The Liberal Democratic Party elected Chief Cabinet Secretary Yoshihide Suga as its president on Monday.
Suga will be named the prime minister at an extraordinary Diet session to be convened on Sept. 16.
The party election, scheduled after Prime Minister Shinzo Abe announced his resignation, was held during a joint plenary meeting of LDP members from both houses of the Diet at a hotel in Tokyo.
Suga, 71, scored a resounding victory with 377 votes in the first round of voting. LDP Policy Research Council Chairman Fumio Kishida, 63, received 89 votes and former LDP Secretary General Shigeru Ishiba, 63, gained 68 votes.
A total of 534 votes were cast by the 393 LDP Diet members -- 282 from the House of Representatives and 111 from the House of Councillors -- and 47 prefectural LDP chapters. Each chapter had three votes for a total of 141.
Suga was supported by five of the seven LDP factions, specifically the Hosoda, Aso, Takeshita, Nikai and Ishihara factions. This led him to a clear victory over Kishida and Ishiba, who were backed by their own factions.
Suga has been serving as chief cabinet secretary since the inauguration of the second Abe Cabinet in December 2012, and has been the backbone of the administration. During the election campaign, Suga called for continuity with the Abe administration and advocated striking a balance between containing the novel coronavirus and social and economic activities.

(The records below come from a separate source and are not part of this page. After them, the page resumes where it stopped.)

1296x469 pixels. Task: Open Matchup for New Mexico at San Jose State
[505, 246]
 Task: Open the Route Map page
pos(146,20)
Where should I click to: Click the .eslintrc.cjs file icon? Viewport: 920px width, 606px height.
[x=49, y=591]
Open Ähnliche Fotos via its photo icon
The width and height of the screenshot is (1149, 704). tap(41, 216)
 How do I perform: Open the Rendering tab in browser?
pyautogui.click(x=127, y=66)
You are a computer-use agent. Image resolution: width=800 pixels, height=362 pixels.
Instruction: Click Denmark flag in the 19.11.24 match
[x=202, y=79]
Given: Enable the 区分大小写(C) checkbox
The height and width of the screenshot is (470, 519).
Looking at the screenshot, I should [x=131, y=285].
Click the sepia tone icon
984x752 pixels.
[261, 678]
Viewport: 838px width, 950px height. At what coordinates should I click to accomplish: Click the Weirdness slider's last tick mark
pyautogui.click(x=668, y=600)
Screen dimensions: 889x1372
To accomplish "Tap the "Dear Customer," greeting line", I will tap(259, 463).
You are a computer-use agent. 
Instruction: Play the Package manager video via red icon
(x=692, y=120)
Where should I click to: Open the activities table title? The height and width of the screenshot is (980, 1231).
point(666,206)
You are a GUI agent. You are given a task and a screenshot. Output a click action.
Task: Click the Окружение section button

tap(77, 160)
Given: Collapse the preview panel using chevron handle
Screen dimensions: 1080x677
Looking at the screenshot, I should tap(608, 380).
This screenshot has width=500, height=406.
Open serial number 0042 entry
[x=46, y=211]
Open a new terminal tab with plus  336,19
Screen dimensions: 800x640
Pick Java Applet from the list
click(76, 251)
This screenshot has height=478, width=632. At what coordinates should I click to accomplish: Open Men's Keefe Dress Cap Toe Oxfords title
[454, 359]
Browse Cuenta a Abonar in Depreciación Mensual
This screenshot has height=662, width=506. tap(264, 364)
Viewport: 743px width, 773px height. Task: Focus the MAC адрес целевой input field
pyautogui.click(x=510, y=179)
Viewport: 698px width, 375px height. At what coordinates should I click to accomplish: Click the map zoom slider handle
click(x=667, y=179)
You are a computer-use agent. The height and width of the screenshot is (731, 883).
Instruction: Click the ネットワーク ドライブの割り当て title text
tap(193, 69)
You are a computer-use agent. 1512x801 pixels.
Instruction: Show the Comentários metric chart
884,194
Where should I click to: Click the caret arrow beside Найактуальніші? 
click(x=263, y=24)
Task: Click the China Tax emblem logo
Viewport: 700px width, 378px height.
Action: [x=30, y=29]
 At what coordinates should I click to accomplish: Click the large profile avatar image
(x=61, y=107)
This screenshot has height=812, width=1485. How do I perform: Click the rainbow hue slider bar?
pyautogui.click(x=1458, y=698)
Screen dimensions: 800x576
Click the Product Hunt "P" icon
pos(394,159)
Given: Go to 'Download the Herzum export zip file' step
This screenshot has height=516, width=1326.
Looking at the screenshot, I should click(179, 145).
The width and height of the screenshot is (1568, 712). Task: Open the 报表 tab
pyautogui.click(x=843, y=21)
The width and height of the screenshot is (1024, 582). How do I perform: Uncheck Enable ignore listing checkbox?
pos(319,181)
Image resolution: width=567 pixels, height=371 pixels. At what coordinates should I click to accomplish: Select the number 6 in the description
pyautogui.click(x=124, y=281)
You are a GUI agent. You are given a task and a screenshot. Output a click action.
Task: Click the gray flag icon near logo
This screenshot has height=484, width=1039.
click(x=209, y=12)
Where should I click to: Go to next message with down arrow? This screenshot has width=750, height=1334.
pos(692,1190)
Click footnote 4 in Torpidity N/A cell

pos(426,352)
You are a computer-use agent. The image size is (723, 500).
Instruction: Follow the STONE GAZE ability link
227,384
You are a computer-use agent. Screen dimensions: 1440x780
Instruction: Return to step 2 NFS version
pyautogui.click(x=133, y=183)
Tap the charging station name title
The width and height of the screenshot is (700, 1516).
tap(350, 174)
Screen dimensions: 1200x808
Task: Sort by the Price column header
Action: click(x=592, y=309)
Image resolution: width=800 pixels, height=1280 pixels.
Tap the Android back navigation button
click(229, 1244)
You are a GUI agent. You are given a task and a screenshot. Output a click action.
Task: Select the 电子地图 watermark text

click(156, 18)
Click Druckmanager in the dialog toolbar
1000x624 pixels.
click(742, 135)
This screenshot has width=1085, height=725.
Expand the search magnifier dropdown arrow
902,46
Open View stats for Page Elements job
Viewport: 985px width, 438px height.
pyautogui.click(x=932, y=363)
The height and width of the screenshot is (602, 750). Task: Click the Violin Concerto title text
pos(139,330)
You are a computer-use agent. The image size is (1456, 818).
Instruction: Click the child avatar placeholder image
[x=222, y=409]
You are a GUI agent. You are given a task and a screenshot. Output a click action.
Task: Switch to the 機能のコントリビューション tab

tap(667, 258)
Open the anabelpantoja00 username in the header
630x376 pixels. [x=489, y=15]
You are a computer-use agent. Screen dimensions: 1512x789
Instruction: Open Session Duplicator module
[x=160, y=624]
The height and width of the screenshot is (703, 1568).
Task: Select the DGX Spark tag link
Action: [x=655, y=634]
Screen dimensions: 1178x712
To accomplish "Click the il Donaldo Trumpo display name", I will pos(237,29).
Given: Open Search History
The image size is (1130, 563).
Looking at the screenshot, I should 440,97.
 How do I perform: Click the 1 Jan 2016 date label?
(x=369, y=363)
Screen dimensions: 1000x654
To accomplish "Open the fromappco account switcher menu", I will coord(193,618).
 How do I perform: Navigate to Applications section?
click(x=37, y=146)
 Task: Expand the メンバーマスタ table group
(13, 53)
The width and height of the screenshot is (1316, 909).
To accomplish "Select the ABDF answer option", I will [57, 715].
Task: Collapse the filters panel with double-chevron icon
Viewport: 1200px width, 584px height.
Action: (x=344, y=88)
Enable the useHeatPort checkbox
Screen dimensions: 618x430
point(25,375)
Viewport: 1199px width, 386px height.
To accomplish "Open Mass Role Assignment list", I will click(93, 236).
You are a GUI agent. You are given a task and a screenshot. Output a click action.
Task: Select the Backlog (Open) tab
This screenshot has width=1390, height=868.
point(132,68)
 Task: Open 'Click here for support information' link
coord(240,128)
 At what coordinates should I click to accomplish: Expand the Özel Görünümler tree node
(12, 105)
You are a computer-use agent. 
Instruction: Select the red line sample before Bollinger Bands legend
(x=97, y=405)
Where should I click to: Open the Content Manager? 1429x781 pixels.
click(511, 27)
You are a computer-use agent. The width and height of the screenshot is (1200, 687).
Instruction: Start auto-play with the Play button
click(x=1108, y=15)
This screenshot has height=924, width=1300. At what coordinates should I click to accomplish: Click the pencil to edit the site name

Suga does not belong to a faction, effectively making him the first party president without any affiliation.
He is also the first party president since Toshiki Kaifu, who served as prime minister from 1989 to 1991, whose father was not a Diet member nor the head of a local government.
Suga's term as party president runs until the end of September 2021, seeing out the remainder of Abe's term.